Frau Rubio sagte, sie verstehe, dass nicht jede Familie für das neue Schuljahr bereit sei. Ihre Familie drängt weiter, sagte sie, indem sie sich daran erinnert, dass die Schule für Lexi so wichtig war. Ihre Tochter war erst in der vierten Klasse, sagte sie, aber sie hatte bereits einen Lebensplan: ein Softball-Stipendium für den Besuch der St. Mary’s University, wo sie Mathematik als Hauptfach und dann Jura studieren wollte.

Nach der Schießerei testeten die Rubios vor dem Kongress, um für strengere Waffengesetze zu plädieren, einschließlich der Anhebung des Mindestalters für den Kauf automatischer Waffen auf 21 Jahre. In jüngerer Zeit schlossen sie sich einer Organisation trauernder Familienmitglieder an, die als Uvalde Strong for Gun Safety bekannt ist und gewählte Beamte in Texas drängt, strengere Waffenkontroll- und Schulsicherheitsmaßnahmen zu erlassen.

Vor ein paar Wochen zogen die Rubios in ein geräumiges zweistöckiges Haus mit vier Schlafzimmern, um näher an der Schule ihrer Kinder zu sein. Ihr ehemaliges Zuhause brachte zu viele schmerzhafte Erinnerungen mit sich, besonders für Jahleela, die sich ein Zimmer mit Lexi geteilt hatte. In den Tagen nach der Schießerei hatte Jahleela versucht, bei ihrem 14-jährigen Bruder zu wohnen, „aber das ging nicht gut“, sagte Frau Rubio mit einem Lächeln.

„Es war für alle schwierig“, sagt sie.

Lexis Geist ist nie zu weit weg. Ein Schrein in der Nähe der Eingangstür zeigt ein großes Porträt von ihr, ein hölzernes Kruzifix mit ihrem Namen darauf und eine Schachtel mit Blumen und einem Rosenkranz von ihrer Beerdigung mit der Inschrift: „Gott wird deine Hand halten, bis ich dich dort sehe. ”

Am Tag vor Schulbeginn zeigte Frau Rubio zu Hause auf ein Bild von Lexi, das zu einem Familienporträt hinzugefügt wurde, das nach ihrem Tod aufgenommen wurde. Es sieht so aus, als ob alle acht – die Eltern, drei Jungen und drei Mädchen – gleichzeitig gefangen genommen wurden und einen glücklichen Familienmoment in einem State Park teilten. Sie hatten Anfang dieses Jahres gespart, um ein professionelles Foto machen zu lassen, aber „wir hatten keine Zeit mehr“, sagte Frau Rubio.

Die Rubios trafen sich an diesem Abend mit anderen Eltern der Opfer zu einem ruhigen Treffen auf der Uvalde Plaza, die seit der Schießerei zu einem trauernden Zufluchtsort geworden ist.

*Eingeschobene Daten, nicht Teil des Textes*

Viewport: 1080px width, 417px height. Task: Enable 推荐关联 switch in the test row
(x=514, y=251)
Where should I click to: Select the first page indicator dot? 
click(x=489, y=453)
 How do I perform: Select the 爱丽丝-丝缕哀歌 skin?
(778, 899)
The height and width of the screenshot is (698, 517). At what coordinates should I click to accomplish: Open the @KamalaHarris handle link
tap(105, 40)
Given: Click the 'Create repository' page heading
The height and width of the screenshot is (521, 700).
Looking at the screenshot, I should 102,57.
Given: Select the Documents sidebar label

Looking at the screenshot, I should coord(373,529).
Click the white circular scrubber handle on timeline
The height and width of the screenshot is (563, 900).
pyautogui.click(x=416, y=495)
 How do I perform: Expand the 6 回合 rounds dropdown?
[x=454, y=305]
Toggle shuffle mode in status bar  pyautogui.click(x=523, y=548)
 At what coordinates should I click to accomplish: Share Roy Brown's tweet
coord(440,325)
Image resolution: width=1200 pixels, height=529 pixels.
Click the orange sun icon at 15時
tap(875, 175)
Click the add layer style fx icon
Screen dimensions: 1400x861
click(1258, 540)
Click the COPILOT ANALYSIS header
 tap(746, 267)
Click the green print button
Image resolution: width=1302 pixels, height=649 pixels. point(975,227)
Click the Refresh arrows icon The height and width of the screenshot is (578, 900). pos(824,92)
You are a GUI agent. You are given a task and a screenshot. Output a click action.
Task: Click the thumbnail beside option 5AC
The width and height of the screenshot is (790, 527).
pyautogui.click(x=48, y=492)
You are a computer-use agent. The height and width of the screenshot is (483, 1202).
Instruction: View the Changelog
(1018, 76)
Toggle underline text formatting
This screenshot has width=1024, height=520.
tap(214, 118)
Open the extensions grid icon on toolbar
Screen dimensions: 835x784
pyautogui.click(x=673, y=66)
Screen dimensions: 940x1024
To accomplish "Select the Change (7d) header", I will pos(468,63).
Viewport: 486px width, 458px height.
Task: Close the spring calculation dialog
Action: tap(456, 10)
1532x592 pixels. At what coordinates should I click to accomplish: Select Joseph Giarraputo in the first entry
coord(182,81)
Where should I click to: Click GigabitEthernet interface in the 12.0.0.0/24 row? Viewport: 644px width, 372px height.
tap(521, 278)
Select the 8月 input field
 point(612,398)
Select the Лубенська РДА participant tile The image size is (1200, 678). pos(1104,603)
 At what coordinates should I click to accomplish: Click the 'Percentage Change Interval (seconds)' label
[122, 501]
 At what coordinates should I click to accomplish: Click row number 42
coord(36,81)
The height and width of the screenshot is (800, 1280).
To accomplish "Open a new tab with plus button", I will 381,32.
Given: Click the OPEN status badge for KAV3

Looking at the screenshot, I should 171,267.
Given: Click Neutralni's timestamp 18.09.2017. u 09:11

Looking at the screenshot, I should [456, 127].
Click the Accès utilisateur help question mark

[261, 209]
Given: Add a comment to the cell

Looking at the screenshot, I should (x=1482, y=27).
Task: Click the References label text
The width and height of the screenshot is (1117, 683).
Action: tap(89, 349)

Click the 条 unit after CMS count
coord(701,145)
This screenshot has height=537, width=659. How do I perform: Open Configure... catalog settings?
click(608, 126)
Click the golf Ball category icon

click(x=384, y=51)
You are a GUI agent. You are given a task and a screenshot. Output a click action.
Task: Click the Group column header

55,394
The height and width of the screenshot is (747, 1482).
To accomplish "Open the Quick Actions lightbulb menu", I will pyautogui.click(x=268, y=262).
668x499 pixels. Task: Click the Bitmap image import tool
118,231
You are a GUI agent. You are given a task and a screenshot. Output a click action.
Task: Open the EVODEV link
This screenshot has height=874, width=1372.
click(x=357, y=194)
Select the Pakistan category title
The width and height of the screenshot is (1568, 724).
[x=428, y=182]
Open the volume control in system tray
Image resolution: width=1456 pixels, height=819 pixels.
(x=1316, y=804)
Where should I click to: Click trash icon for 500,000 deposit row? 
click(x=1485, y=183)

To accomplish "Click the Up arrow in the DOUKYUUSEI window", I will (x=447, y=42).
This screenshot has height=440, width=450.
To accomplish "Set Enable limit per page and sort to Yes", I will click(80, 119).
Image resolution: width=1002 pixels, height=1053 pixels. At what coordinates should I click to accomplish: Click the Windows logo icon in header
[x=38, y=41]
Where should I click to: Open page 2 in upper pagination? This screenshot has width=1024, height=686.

Einige Eltern hatten keine Kinder mehr, die sie zur Schule schicken konnten, und der Start ins neue Schuljahr versprach schwierig zu werden. Sie bildeten einen Kreis, hielten sich an den Händen und beteten.

Am nächsten Tag standen die Kinder im Rubio-Haushalt vor 6:30 Uhr auf. David, Jahleela und eine ältere Schwester, Kalisa Barboza, 18, gähnten und rieben sich die Augen, während sie sich auf die geschwollene Couch im Wohnzimmer fallen ließen. Sie munterten sich auf, als Ms. Rubios Ehemann Felix mit einem Frühstück von McDonald’s ankam.

Julian, der Jüngste, gesellte sich zu seinen Geschwistern an den Küchentisch und starrte auf sein Essen. „Iss, Julian“, überredete Ms. Rubio ihn zunächst und gab dann auf. „Wenn du fertig bist, bist du fertig“, sagte sie. „Geh nach oben und wasche dir die Hände.“

Julian rührte sich nicht. „Du willst, dass ich mitkomme?“ fragte seine Mutter. Der lange Bogen, der ein Stofftier umarmt.

Nach 7 Uhr versammelte Frau Rubio ihre Truppen und Kalisa stellte sie für ein Foto zusammen – alle trugen passende T-Shirts mit Bildern ihrer vermissten Schwester.

Ein paar Minuten später setzten Frau Rubio und ihr Mann Jahleela und Julian an ihrer Grundschule ab, wo sich lange Autoschlangen den Block hinunterschlängelten. Einige Kinder winkten den Eltern nervös zum Abschied, während bewaffnete Polizisten auf und ab gingen.

Dann war David an der Reihe. Die Rubios fuhren ihn vor den geschäftigen Eingang der High School. Er schnappte sich seinen schwarzen Michael-Jordan-Rucksack und hüpfte aus dem Auto.

Ich wünsche dir einen schönen Tag in der Schule, sagten seine Eltern zu ihm.